Pilocytic astrocytoma is a rare tumour, usually occurring in paediatric ages, and mainly located in the posterior fossa. It can cause hydrocephalus and intracranial hypertension and, less frequently, seizures, or a focal neurological deficit. The main imaging study by magnetic resonance imaging, which shows a tumour with solid and cystic components without peri-lesional swelling. The election treatment is surgical, and the patient is considered cured if a total resection is accomplished.

Clinical case

The case is presented of 22-year-old female patient with a supratentorial pilocytic astrocytoma and epilepsy. Histopathology reported a low grade glial proliferation, with an extensive fibrillar matrix, small cells without atypia, extensive calcifications and piloid areas consisting of bipolar fusiform cells, and some Rosenthal fibres. There were also spongiotic areas consisting of multipolar cells and associated microcysts. The final report was a pilocytic astrocytoma.

Conclusions

Pilocytic astrocytoma is more frequent in paediatric patients and in the posterior fossa. The case presented is of a young female adult with supratentorial location, making it a special case. The surgery achieved a total resection. The long-term prognosis is good, but it is necessary to perform a follow-up, particularly in adult patients because of a higher risk of recurrence.

Keywords:
Pilocytic astrocytoma
Supratentorial tumours
Young adult
Resumen
Antecedentes

El astrocitoma pilocítico es un tumor poco frecuente, con predilección por los pacientes pediátricos, localizado principalmente en la fosa posterior. Suele presentarse con síntomas de hidrocefalia y aumento de la presión intracraneana y menos frecuentemente con epilepsia o déficit neurológico focal. El estudio de elección es la resonancia magnética, en la cual se observa una lesión con componentes sólidos y quísticos, sin edema perilesional. El tratamiento de elección es la resección total y si se logra, se puede considerar curado al paciente.

Caso clínico

Se presenta el caso de una paciente femenina de 22 años de edad con un astrocitoma pilocítico supratentorial, quien comenzó con epilepsia. Patología: Se reportó proliferación glial de bajo grado, con matriz fibrilar extensa y células pequeñas sin atipia, con extensas calcificaciones, con áreas piloides conformadas por células fusiformes bipolares, con algunas fibras de Rosenthal. También se observaron áreas espongióticas conformadas por células multipolares asociadas a microquistes. El resultado fue un astrocitoma pilocítico.

Conclusiones

El astrocitoma pilocítico es más frecuente en pacientes pediátricos y en la fosa posterior. El caso presentado es de una adulta joven y con una localización supratentorial, lo cual lo hace un caso especial. La cirugía logró una resección completa.
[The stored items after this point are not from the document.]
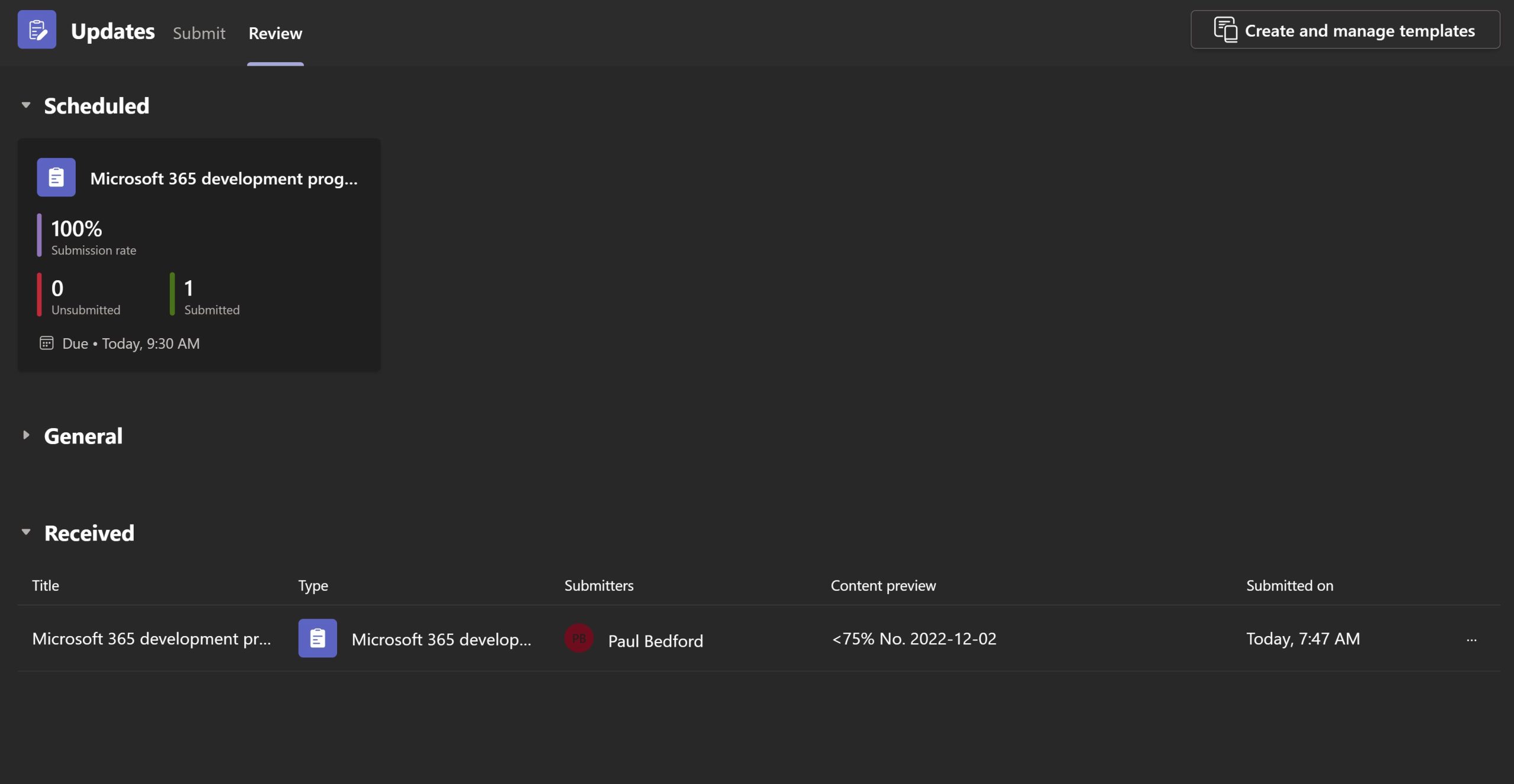This screenshot has height=784, width=1514.
Task: Open Create and manage templates
Action: pos(1345,29)
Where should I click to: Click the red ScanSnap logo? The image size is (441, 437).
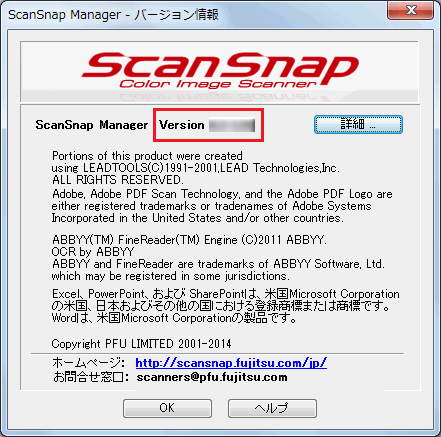coord(220,66)
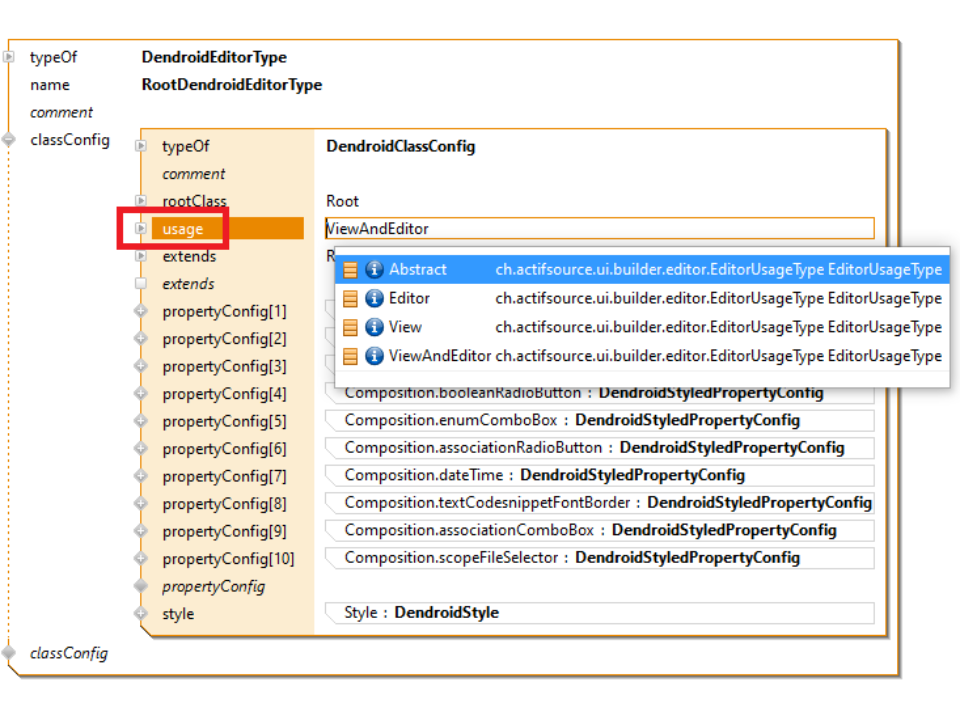960x720 pixels.
Task: Click the diamond plus icon beside propertyConfig[7]
Action: (x=141, y=476)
El pronóstico es muy bueno a largo plazo, aunque es necesario hacer un seguimiento especialmente en los pacientes adultos, ya que se han reportado casos con recurrencia.

Palabras clave:
Astrocitoma pilocítico
Tumor supratentorial
Adulto joven
Texto completo
Background

Pilocytic astrocytoma is classified by the World Health Organisation as a grade I astrocytarian tumour, within the group of those derived from neuroepithelial tissue. It is a well-circumscribed, slow growing tumour. In general, a patient is considered cured when a complete tumour resection has been performed.1

The most common site is the posterior fossa in paediatric patients.

Objective

We present the case of a young adult patient with a supratentorial pilocytic astrocytoma and epilepsy.

Clinical case

This is the case of a 22 year-old female who presented with her current condition one week before her arrival to hospital, with generalised onset of a tonic-clonic seizure which caused mild head trauma. She subsequently had two further seizures. The patient denied having had any other symptoms. Neurological examination revealed that the patient's mental functions, cranial nerve functions, motor system, senses and cerebellum were all within normal limits.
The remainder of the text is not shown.